§ WHAT YOU SHOULD DO: Give the data again exactly, without its images.

Saved data entries
>>>>>

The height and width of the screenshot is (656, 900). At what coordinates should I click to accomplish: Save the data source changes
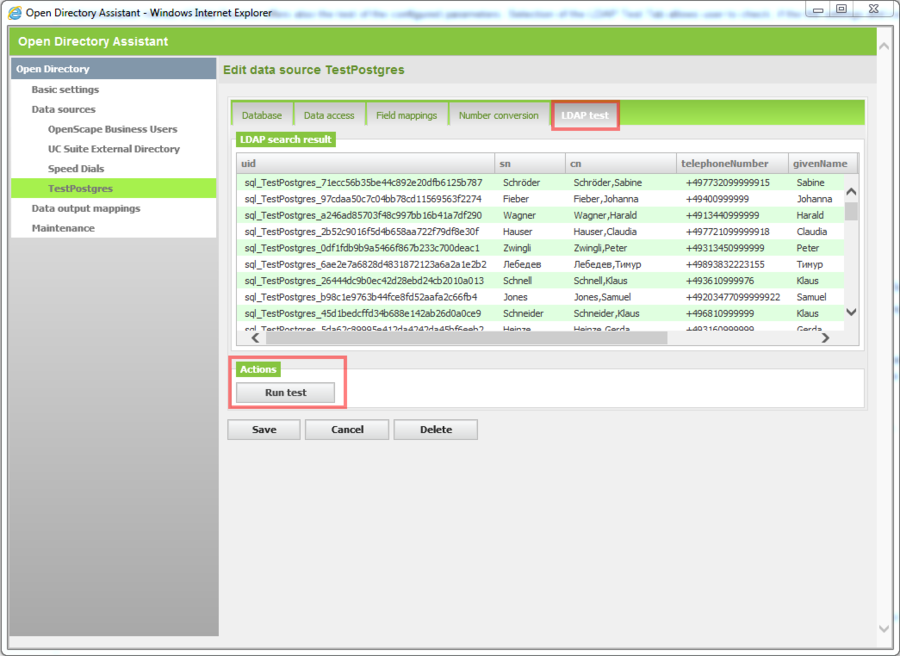pos(263,429)
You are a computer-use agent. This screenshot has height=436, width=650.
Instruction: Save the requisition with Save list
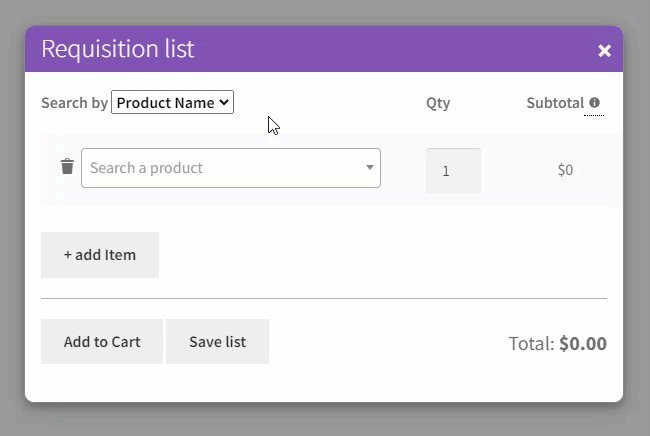(218, 342)
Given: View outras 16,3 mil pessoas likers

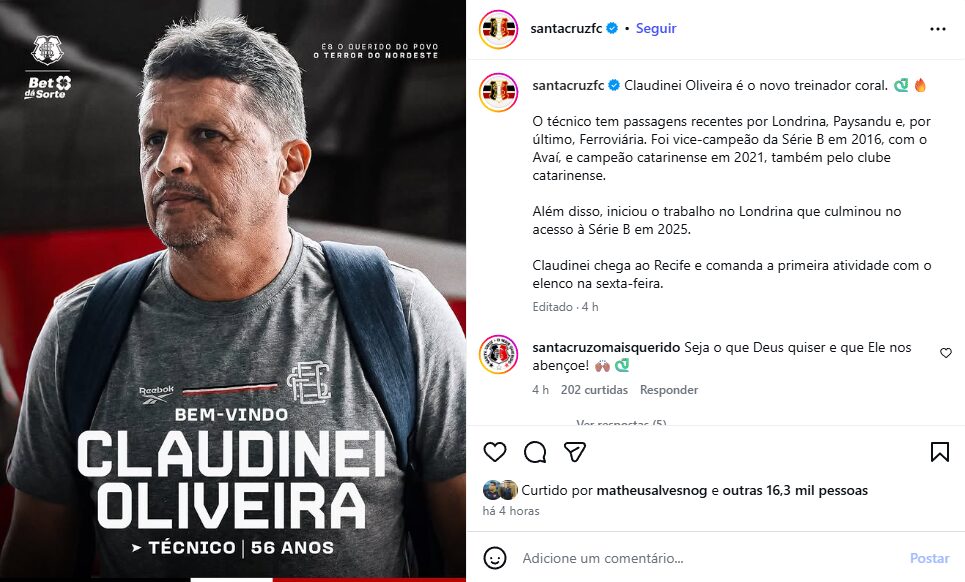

<<<<<

§ ANSWER FOR THIS EXERCISE:
The height and width of the screenshot is (656, 900). At what coordinates should I click to accomplish: Save the data source changes
pos(263,429)
You are a computer-use agent. This screenshot has height=436, width=650.
Instruction: Save the requisition with Save list
(218, 342)
Given: View outras 16,3 mil pessoas likers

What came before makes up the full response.